Oha. So ist das also. Oder? Das Private ist alles öffentlich, sagt der Kerl, und wir sollen uns nicht so anstellen. Dabei stellen sich die wenigsten Leute deswegen an. Sie füllen Gewinnspielformulare aus, stellen Partyfotos auf Facebook, lassen ihr Telefon den Schlaf überwachen, verteilen ihr halbes Leben auf diverse Google-Services und sagen: Ich hab doch nix zu verbergen. Allerdings haben auch die wenigsten was zu verschenken, vor allen im New York. Und im Glass Room hat man ganz schnell raus, dass man jeden Moment in der Onlinewelt mehr rausrückt, als einem gewahr ist.
Wenn ich nicht zahle, bin ich das Produkt, erfahre ich im Glass Room.
Ich! Ein Produkt? Zum Kaufen? Das wüsste ich ja wohl! Ach nee, doch nicht, merke ich schnell, als ich ein buntes Riesendings anschaue mit dem Firmenimperium von Alphabet. Oder lerne, dass die Daten der Volkszählung in den USA 2000 und 2010 von der Rüstungsfirma Lockheed Martin erhoben und verarbeitet wurden. Der Horror hätte zu Halloween besser gepasst als zur Adventszeit.
Hätte, hätte, Fahrradkette (keine Bange, die kriegt nachher auch noch eine tragende Rolle): Panik muss in der Glass Room-Ausstellung draußenbleiben. Ein ungutes Gefühl darf zwar um so manches der rund 50 Ausstellungsstücke herumwabern, aber es kriegt Gegengewichte. Manchmal kommen gemischte Gefühle dabei heraus. Wie geht es euch denn zum Beispiel hiermit:
Das ist keine dystopische Kunst.
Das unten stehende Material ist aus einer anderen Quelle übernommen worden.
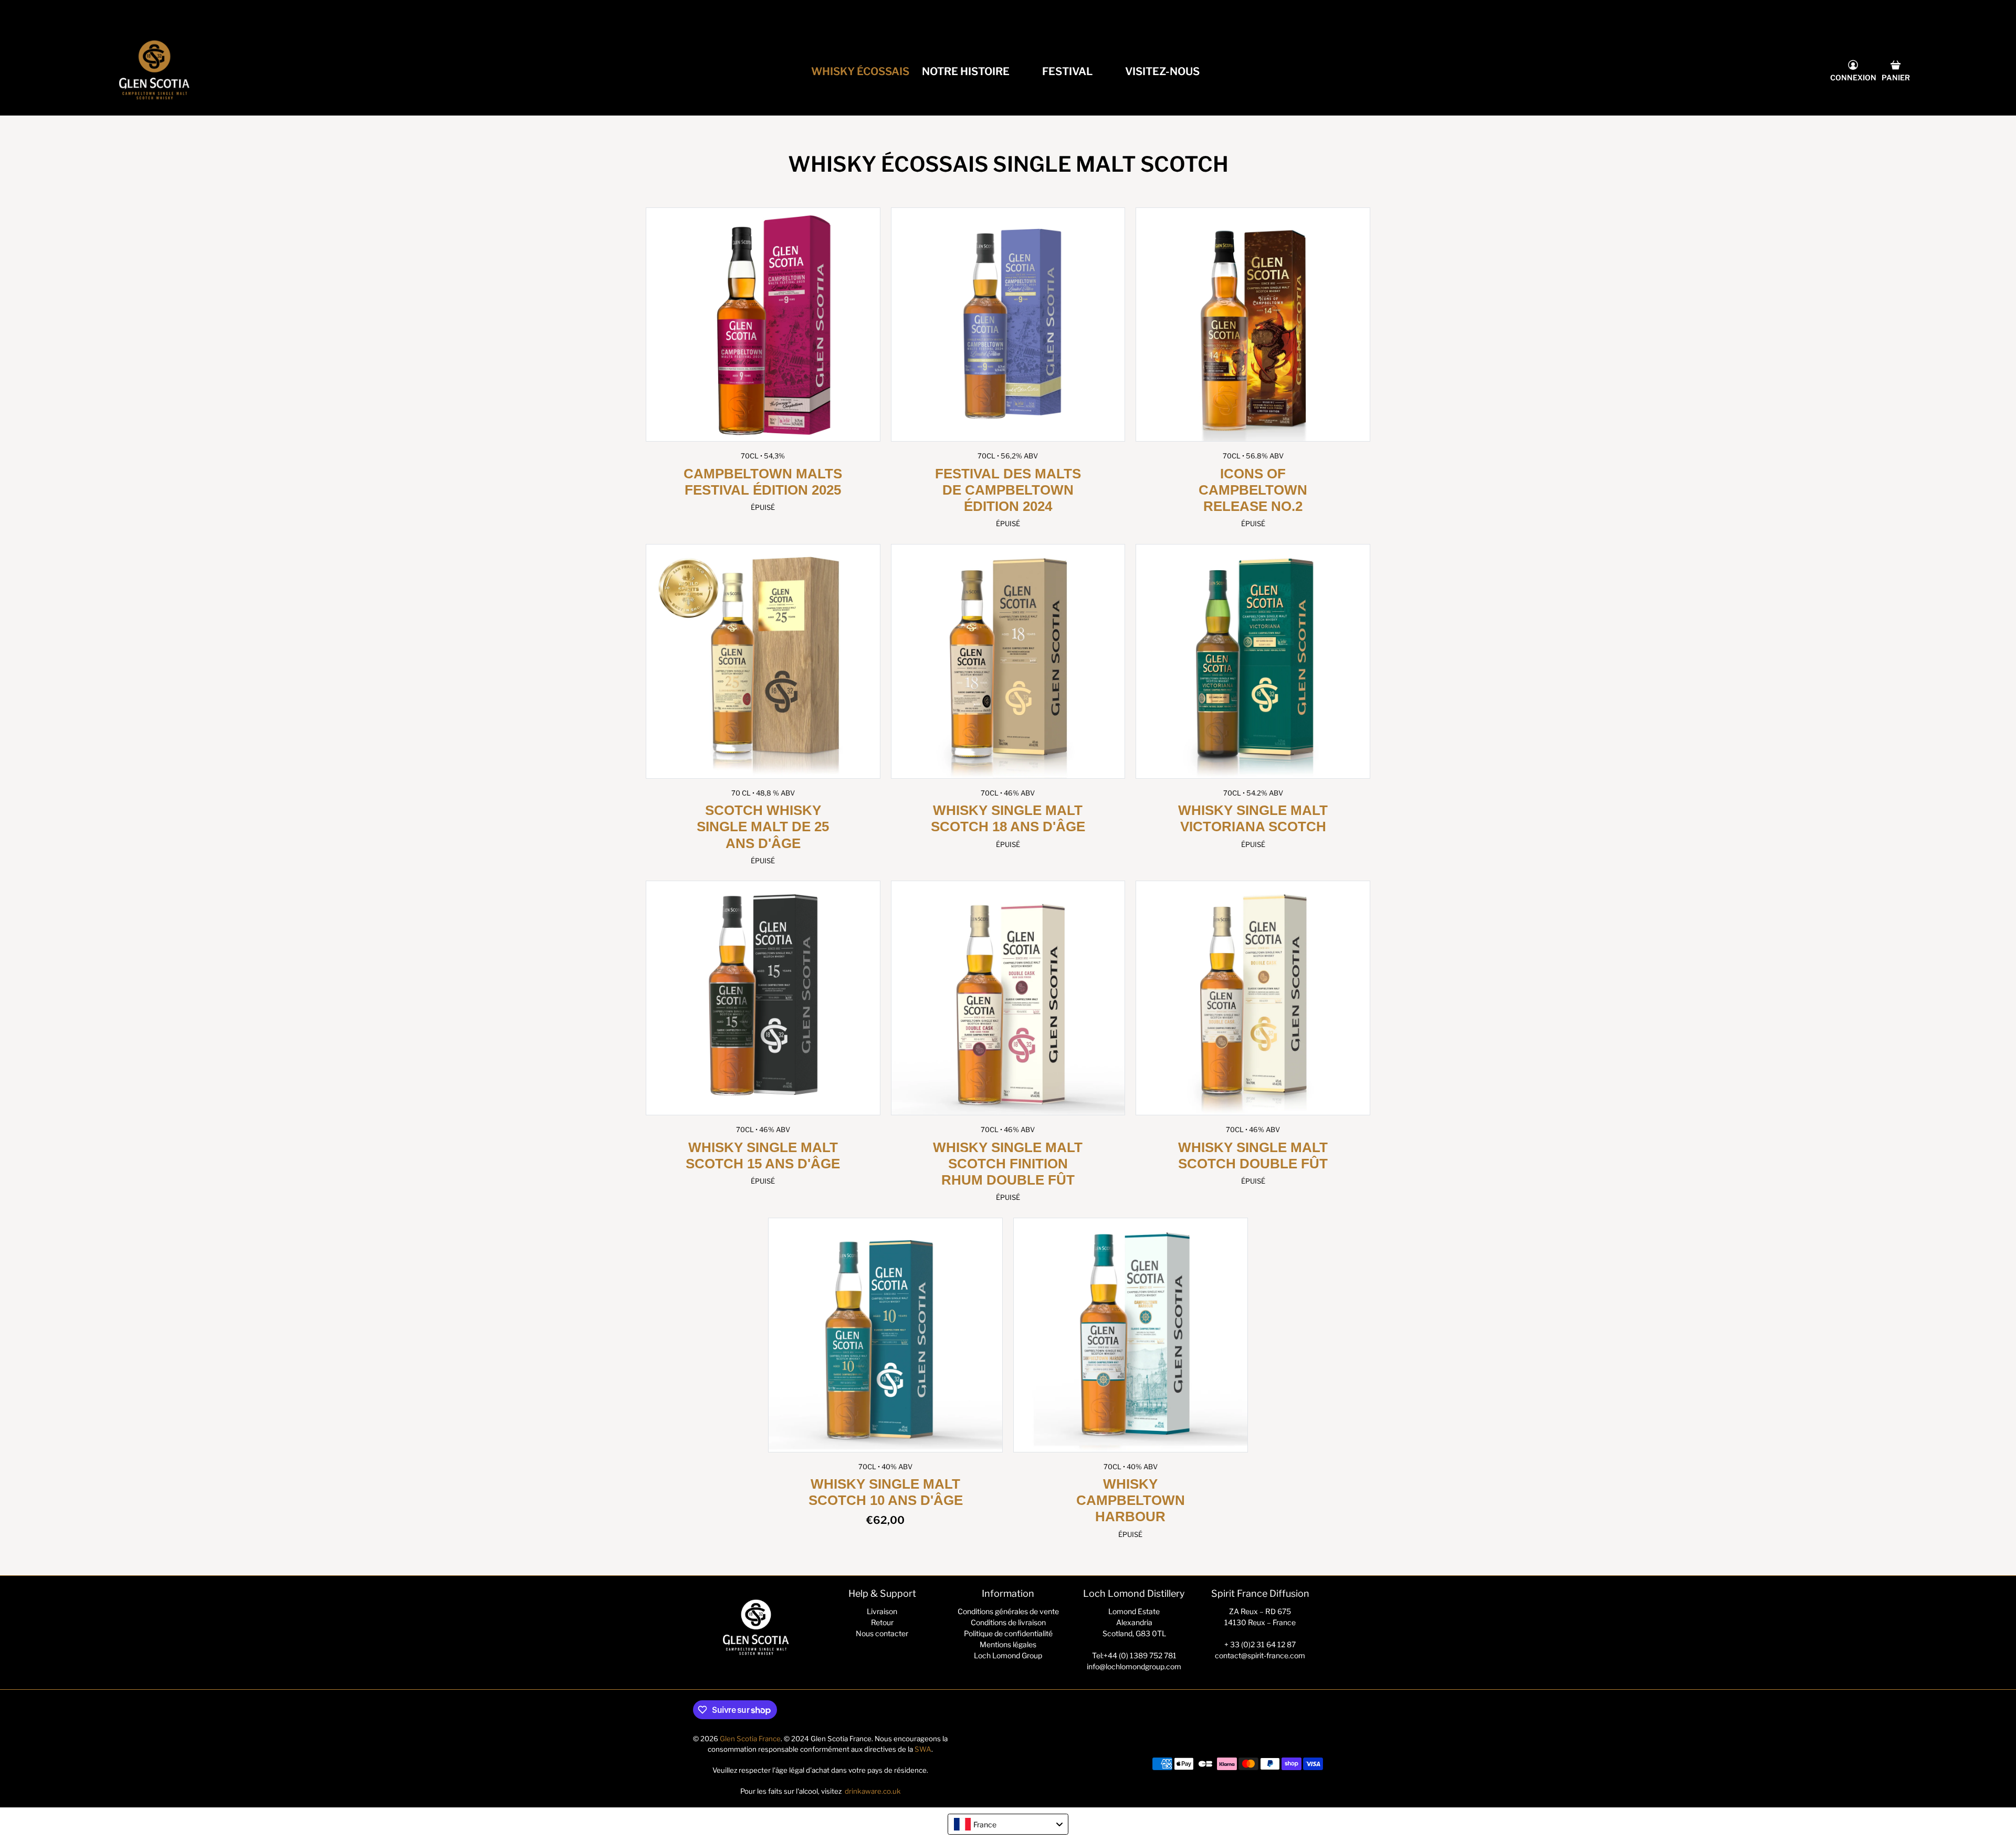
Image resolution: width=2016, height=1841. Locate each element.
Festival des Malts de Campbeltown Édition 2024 (1008, 490)
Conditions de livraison (1008, 1622)
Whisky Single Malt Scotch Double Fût (1253, 1155)
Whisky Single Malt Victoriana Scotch (1253, 818)
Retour (882, 1622)
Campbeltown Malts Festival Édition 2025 (763, 482)
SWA (923, 1749)
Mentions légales (1008, 1644)
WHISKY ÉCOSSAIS (860, 71)
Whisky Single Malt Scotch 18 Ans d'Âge (1008, 818)
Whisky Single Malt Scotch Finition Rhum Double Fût (1008, 1163)
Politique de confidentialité (1008, 1633)
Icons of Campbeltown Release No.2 (1253, 490)
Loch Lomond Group (1008, 1655)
Dieser Teil der Ausstellung zeigt, was Technikfirmen in den USA so alles drauf haben. Zum Beispiel aus einer DNS-Probe ein Phantombild erstellen. “CSI”-Ermittlerfiguren könnten damit die Bösen jagen. Und die finsteren Figuren der Weltgeschichte könnten damit … Ich kannte mal eine, die sagte in solchen Fällen immer: Das darf man gar nicht denken.
Darf man aber doch. Und im Glass Room soll man das sogar.
Meine Daten gehören mir! Oder so ähnlich.
Hinter der Ausstellung steckt Tactical Tech, eine Berliner Organisation, die seit 2003 die soziale und politische Seite von Technologie untersucht. In New York stellt sie nicht nur den Glass Room aus (der im übrigen von draußen wie ein strahlend weißer Gadget-Laden wirkt), sondern veranstaltet auch jede Menge Workshops.
Da geht es in vielen Facetten darum, welche Informationen man beim simplen Telefon-mit-sich-herumtragen oder im-Internet-suchen über sich preisgibt, wen so ein Datenschatten interessiert – und welche Möglichkeiten es gibt, die Spur zu verwischen, das Datensammeln einzuschränken, zu erschweren, zum Teil sogar ganz zu unterbinden.
Zack, klingt’s paranoid.
Aber die Workshopleiterinnen kriegen ebenso die Kurve wie die Ausstellungskuratoren. Schon mal über Datenschutztaktiken gelacht? Ich inzwischen schon. Und zwar minus Sarkasmus.
Der Spieß lässt sich nämlich umdrehen. Mimi Onuoha zum Beispiel stellt mit ihrem Project “The Library of Missing Data Sets” die Frage, welche Daten wir nicht kennen, aber vielleicht kennen sollten.
Zum Schmunzeln bringt mich die Taktik, den unstillbaren Datendurst einfach mal überzuerfüllen – und damit für Verwirrung zu sorgen. Und die mannigfaltigen Ideen, wie sich ein Fitnessdatensammelgerät in die Irre führen lässt, sind einen Extrablick wert.
Da sind wir dann auch bei der Fahrradkette angelangt. So ein Schrittmessfunkarmband kann man in die Speichen hängen, das Auf und Nieder gefällt ihm gar sehr, habe ich den Eindruck.
The Glass Room NYC, noch bis 18.12.2016, 201 Mulberry Street, Details (und Workshops) auf der Website.